I see similar trends in internal migration. While living in their city of origin, they might not be that attached to the traditional attitudes of that city. Once they leave that city and come to a place where there are multiple differences, they hang to their traditional practices in order to protect and maintain their identity.
We are working with Syrian girls and have programs on health and body. A couple of mothers came and said, “We do not want our daughters to learn this. We do not want our girls to be like Turkish girls.” So they put a boundary. You can see the same pattern in internal migration; this (program on health and body for girls) is a problematic heading, for Kurdish groups or groups from the Black Sea region, for instance.
Since you have been here for the past 17 years, tell us what has changed and what has remained unchanged in terms of situation of children?
There are actually no extraordinary changes in terms of the problems. The low risks, remaining outside of the educational system, the obligation of taking care of siblings at home, as well as high risks, like cases of abuse that we have seen in the past, remain the same today as well. These risks are also the same for Syrian children. But there is a change in general in the society. The society has become more conservative in the course of these past 16 years; at least this is my personal observation. When I say conservative, I do not mean in terms of religion. I mean in terms of closing themselves off and differentiating themselves from others.
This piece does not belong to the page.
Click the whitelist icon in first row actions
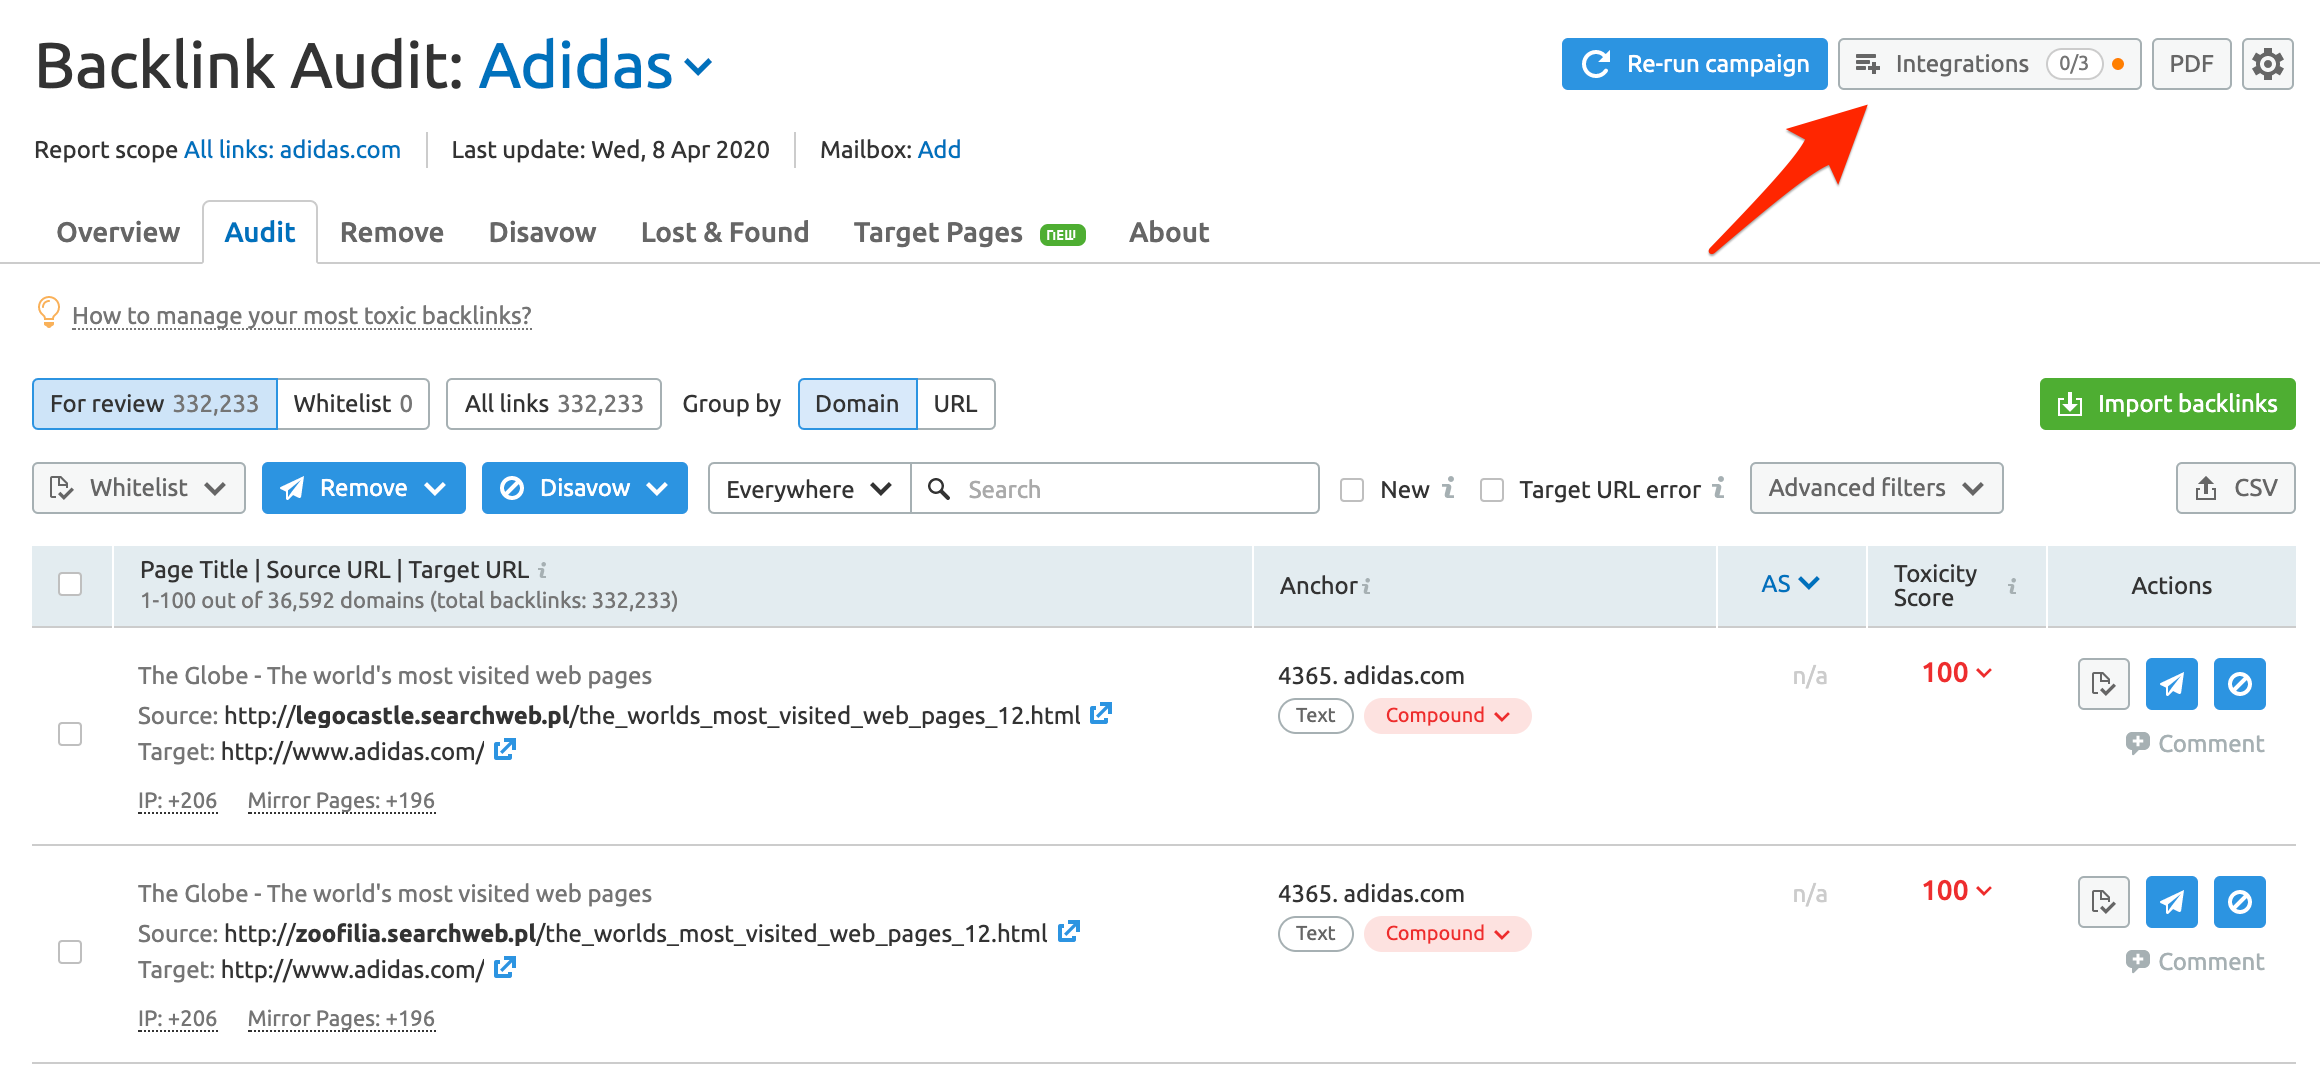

In the course of the first 14 years, we have come across only one or two mothers in this region who have said, “I do not want my child to work in the same class with ‘them.’” But lately, there are too many mothers who say they do not want their children to be in the same group with Syrian children. The rise in religious references in the educational system has started to affect their perspectives. In the past, they used to be more curious. Now, I have a feeling they are less curious.
How do you relate this to religion?
Religious references give the answer to all. It does not leave room for questioning. Therefore, it affects their interest to science, curiosity to life and to their planning towards the future. In the past, we could easily attract them to our efforts by triggering their curiosity. They could easily become excited to join us. This has become more difficult.
WHO IS FİLİZ AYLA?
Filiz Ayla is the founding member, general director and chair of Mavi Kalem, an organization that promotes social solidarity.
In 1987, she graduated from the Istanbul Faculty of Medicine and in the same year she became a member of the Turkish Medical Association.
Ayla received a certificate on family planning from the Health Ministry in 1993 and a certificate on occupational medicine from the Turkish Medical Association. She has worked as a freelance medical doctor and trainer.
She has coordinated several projects. Among them are the needs assessment of Syrian families living in refugee camps in Hatay and Gaziantep, a project consulting the pre-assessment of needs for disaster victims of the Van-Erciş earthquake, installation of a consultancy unit for disaster victims in Van and a computer training project for youth who were victims of the earthquake in Düzce.